Dans mon cas, ma capacité fonctionnelle a été grandement réduite par les dommages au cerveau associés à cet accident de voiture qui m’a laissé avec le syndrome post-commotion cérébrale. Mon mensonge consistait à me leurrer au sujet de mes nouvelles limites et à essayer de répondre aux attentes des autres à partir de mes réalisations passées. Cela a créé un sentiment perpétuel de dissonance cognitive. Je me rends compte maintenant que mon faux sentiment de soi après ma chute a pris trop d’énergie. Je comparais constamment aux attentes passées et aux résultats futurs possibles qui n’existaient plus.

Vivre dans le présent est un principe clé de nombreuses traditions philosophiques, notamment le zen. D’autres mots (je lis beaucoup, vous voyez) d’Alan Watts dans «The Wisdom of Insecurity» résonnent ici:

«Le pouvoir de se souvenir et de prédire, de faire une séquence ordonnée d’un chaos de moments déconnectés de Helter Skelter, est un formidable développement de la sensibilité. En un sens, c’est l’atteinte du cerveau humain qui donne à l’homme les pouvoirs les plus extraordinaires de survie et d’adaptation à la vie. Mais la manière dont nous utilisons généralement ce pouvoir est susceptible de détruire tous ses avantages. Car il nous est un peu habitué de pouvoir nous souvenir et prévoir si cela nous empêche de vivre pleinement dans le présent. ”

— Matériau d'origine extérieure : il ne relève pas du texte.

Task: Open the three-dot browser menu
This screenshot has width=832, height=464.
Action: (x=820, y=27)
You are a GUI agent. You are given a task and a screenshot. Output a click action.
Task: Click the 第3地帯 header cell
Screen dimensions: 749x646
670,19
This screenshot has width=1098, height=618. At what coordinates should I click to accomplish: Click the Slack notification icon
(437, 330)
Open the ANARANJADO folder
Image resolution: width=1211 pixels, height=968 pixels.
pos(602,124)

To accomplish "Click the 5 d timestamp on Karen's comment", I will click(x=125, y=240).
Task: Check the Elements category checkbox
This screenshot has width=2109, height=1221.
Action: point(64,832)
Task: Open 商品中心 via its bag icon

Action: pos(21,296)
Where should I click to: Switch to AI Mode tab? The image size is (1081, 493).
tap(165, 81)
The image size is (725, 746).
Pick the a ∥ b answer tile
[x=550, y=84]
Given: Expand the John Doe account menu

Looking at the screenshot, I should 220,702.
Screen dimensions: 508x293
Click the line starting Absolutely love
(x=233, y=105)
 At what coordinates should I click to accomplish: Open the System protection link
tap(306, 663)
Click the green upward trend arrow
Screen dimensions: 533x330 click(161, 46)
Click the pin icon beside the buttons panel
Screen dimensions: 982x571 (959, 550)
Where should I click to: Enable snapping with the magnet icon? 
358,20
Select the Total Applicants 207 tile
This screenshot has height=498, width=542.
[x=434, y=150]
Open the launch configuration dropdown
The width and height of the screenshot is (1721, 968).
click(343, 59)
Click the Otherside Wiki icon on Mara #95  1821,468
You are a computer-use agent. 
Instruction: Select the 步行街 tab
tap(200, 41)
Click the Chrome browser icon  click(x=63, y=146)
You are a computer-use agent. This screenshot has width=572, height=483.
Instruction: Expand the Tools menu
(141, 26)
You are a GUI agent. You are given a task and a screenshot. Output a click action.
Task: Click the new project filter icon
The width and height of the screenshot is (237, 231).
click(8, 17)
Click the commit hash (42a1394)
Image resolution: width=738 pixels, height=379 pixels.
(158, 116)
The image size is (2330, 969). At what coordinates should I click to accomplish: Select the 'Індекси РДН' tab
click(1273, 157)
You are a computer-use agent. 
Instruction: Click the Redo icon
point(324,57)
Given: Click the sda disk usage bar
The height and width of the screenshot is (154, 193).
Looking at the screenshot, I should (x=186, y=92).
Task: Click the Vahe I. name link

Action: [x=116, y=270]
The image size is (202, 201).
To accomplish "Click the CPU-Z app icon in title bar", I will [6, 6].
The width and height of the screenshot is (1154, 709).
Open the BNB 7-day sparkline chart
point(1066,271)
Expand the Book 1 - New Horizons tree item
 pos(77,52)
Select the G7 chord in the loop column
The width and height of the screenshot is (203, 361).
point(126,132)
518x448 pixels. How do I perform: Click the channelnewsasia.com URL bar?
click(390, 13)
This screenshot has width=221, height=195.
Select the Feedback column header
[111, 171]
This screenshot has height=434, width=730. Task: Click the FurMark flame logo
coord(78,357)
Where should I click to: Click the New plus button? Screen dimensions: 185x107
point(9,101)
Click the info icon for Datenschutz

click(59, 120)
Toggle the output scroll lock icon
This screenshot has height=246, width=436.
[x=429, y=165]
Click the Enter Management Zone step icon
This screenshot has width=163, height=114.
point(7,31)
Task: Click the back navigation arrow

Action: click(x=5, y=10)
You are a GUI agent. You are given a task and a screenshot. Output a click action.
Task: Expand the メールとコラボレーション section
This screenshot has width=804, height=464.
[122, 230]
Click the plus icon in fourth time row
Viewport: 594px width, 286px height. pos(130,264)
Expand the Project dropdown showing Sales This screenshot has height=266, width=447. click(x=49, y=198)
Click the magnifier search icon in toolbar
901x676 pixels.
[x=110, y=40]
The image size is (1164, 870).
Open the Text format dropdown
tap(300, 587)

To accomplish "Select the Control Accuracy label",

Pour moi, ce dernier élément est essentiel pour progresser efficacement. Vivre dans le présent. Vivre la vie directement et non par ce qui aurait pu être ou pourrait être. Ce qui est, est maintenant. Ce qui était est parti et ce qui aurait pu n’existerait jamais. Ce que j’ai est ce que j’ai maintenant. Aller de l’avant signifie adopter pleinement cette approche sans fausse comparaison avec le passé. Et sans se soucier de la façon dont les autres me voient ou de ce qu’ils peuvent ou ne peuvent pas penser.

Je dois être qui je suis et devenir ce que je vais maintenant être sur ma nouvelle trajectoire et ne pas m’inquiéter du jugement des autres. Comme l’a écrit le physicien Richard Feynman (1918-1988): «Vous n’êtes pas responsable de ce que les autres pensent de ce que vous devriez accomplir. Je n’ai aucune responsabilité d’être comme ils attendent de moi. C’est leur erreur, pas mon échec. ”

Pour mettre en œuvre cette avancée, unique et utile, il est nécessaire d’apporter des changements dans ma vie pour être ce que je peux être maintenant. Cette approche est conforme à l’adage de Giuseppe Tomasi di Lampedusa dans «Le léopard» (1958) lorsqu’il écrivait que «pour que les choses restent les mêmes, il faudra que les choses changent».

Et c’est mon défi. Pour changer mon approche de ma vie. Maintenant que j’ai acquis une certaine conscience, pour être honnête avec moi-même et fidèle à qui je suis. Cela a été un voyage difficile, de venir admettre et d’accepter le fait que je suis un scientifique du cerveau souffrant d’une lésion cérébrale. Mais ce voyage est quelque chose que je dois continuer. C’est quelque chose que je m’efforce de faire, avec des succès et des échecs, chaque jour je me réveille dans ma nouvelle réalité.

© E. Paul Zehr (2018) de Shibuya, Tokyo.